Since there were a lot of candidates in this years election, we will look at the big two from each big party, i.e. Trump-Cruz for the Republicans and Clinton-Sanders for the Democrats. While we narrow down the dataset a bit further, the transaction date (TRANSACTION_DT) formatting is a non-zero padded numeric. In order to properly do analysis with this field, we will reformat it now in a way that R will understand:
# Renaming big 4 candidates:
# TRUMP
elec_don$CAND_NAME[elec_don$CAND_ID == "P80001571"] <- "TRUMP"
# CRUZ
elec_don$CAND_NAME[elec_don$CAND_ID == "P60006111"] <- "CRUZ"
# CLINTON
elec_don$CAND_NAME[elec_don$CAND_ID == "P00003392"] <- "CLINTON"
# SANDERS
elec_don$CAND_NAME[elec_don$CAND_ID == "P60007168"] <- "SANDERS"
# Subset of big 4 candidates:
elec_don <- subset(elec_don, CAND_NAME == c("TRUMP", "CRUZ", "CLINTON", "SANDERS"))
# Reformat Date:
elec_don$TRANSACTION_DT <- formatC(elec_don$TRANSACTION_DT, width = 8, format = "d", flag = "0")
elec_don$TRANSACTION_DT <- as.Date(as.character(elec_don$TRANSACTION_DT), format = "%m%d%Y")
With our dataset structured the way we want it, ggplot will be used to view the data. As a preliminary analysis, the distribution of the funding will be views using density and box plots. Since the transactions, TRANSACTION_AMT, cover a large range, log scales will be used where appropriate.
ggplot(data = elec_don) + geom_density(aes(x = TRANSACTION_AMT), fill = "grey50") + facet_wrap(~CAND_NAME) +
scale_x_log10(breaks = trans_breaks("log10", function(x) 10^x), labels = trans_format("log10", math_format(10^.x)))
ggplot(data = elec_don, aes(x = CAND_NAME, y = TRANSACTION_AMT)) + geom_boxplot() +
scale_y_log10(breaks = trans_breaks("log10", function(x) 10^x), labels = trans_format("log10", math_format(10^.x)))
# Mean of the contributions to candidates:
aggregate(TRANSACTION_AMT ~ CAND_NAME, elec_don, FUN = mean)
## CAND_NAME TRANSACTION_AMT
## 1 CLINTON 4395.990
## 2 CRUZ 26102.402
## 3 SANDERS 2835.232
## 4 TRUMP 33609.618
# Median of the contributions to candidates:
aggregate(TRANSACTION_AMT ~ CAND_NAME, elec_don, FUN = median)
## CAND_NAME TRANSACTION_AMT
## 1 CLINTON 468.0
## 2 CRUZ 2064.5
## 3 SANDERS 50.0
## 4 TRUMP 203.5
From the distribution plots above, it is clear that Clinton and Cruz received the largest frequency of large checks. From the summary statistics, Cruz had the largest distribution of large checks, with a median of around $2,000, and Sanders had the smallest with was around $50. Trump received the largest average donation of around $34,000, but his median donation is only around $200. From the density plot, Trump received a large frequency of donations around $100, with few very small donations. The outliers from the very large donations pushed the median value to the right.
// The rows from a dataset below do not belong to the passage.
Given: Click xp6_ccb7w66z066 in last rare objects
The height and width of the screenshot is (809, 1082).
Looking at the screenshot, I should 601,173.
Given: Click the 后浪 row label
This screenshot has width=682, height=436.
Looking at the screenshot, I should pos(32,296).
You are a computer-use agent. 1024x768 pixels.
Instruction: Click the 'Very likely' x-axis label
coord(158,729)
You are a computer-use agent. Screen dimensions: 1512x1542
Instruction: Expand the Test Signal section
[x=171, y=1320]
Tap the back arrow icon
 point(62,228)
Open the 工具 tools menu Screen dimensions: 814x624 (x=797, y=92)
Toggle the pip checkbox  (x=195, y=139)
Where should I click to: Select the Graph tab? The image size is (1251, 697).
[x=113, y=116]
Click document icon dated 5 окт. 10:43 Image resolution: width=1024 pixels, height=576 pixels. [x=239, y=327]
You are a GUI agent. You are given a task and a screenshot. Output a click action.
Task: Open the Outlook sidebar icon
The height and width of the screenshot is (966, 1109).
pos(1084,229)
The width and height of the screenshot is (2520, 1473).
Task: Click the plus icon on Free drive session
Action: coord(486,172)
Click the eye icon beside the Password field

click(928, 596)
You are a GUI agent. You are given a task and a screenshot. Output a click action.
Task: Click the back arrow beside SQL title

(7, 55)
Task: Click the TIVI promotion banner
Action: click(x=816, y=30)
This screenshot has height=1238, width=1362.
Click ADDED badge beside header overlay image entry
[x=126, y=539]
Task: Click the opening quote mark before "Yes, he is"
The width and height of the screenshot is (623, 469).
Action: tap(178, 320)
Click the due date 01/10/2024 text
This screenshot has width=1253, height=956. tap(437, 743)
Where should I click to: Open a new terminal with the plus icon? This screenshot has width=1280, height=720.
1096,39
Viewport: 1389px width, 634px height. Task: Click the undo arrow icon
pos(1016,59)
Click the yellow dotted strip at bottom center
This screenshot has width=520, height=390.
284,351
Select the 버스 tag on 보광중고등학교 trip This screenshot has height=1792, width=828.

Looking at the types of committee (ENTITY_TYP) contributions and the dates the money was given (TRANSACTION_DT) can give not only give the heartbeat of the respective campaigns during the election cycle, but the individuals/entities driving the election. The following plot, using the facet grid utility of the ggplot2 package condenses all this information into one plot.
ggplot(na.exclude(elec_don), aes(x = TRANSACTION_DT, y = TRANSACTION_AMT)) +
geom_point(aes(color = ENTITY_TP), size = 2, alpha = .5) +
facet_grid(~CAND_NAME) +
scale_y_log10(breaks = trans_breaks("log10", function(x) 10^x), labels = trans_format("log10", math_format(10^.x))) +
scale_x_date(labels = date_format("%b %y")) + theme(axis.text.x = element_text(angle = 45))
From the plot above, Clinton began fundraising early on in the game with a lot of organizational entities donating well in excess of $100, while Sanders started off with a varied amount of entities donating less than $100. In the early part of the election, Cruz was getting isolated, but substantial, donations from PACs and Trump was still in the “self-funding” stage.
Towards the end of the primary, Clinton was getting a large frequency of contributions of varied amounts from organizations and PACs while Sanders was still getting a moderate amount of contributions from varied entities with an increasing growth in the size of the donations from organizations and even a couple of PACs. Contributions to Cruz shot up from mostly organizational funding, probably as a result of his rival’s success in the polls. The surge in funding for Cruz appeared to be a bit too late as Trump surged ahead in the delegate count. Once Cruz dropped out, Trump’s “self-funding” tactic put him at a large disadvantage relative to his rival who has been getting frequent, large contributions from organizations and PACs throughout the election cycle. Only then do we see contributions from PACs, individuals and large contributions from organizations.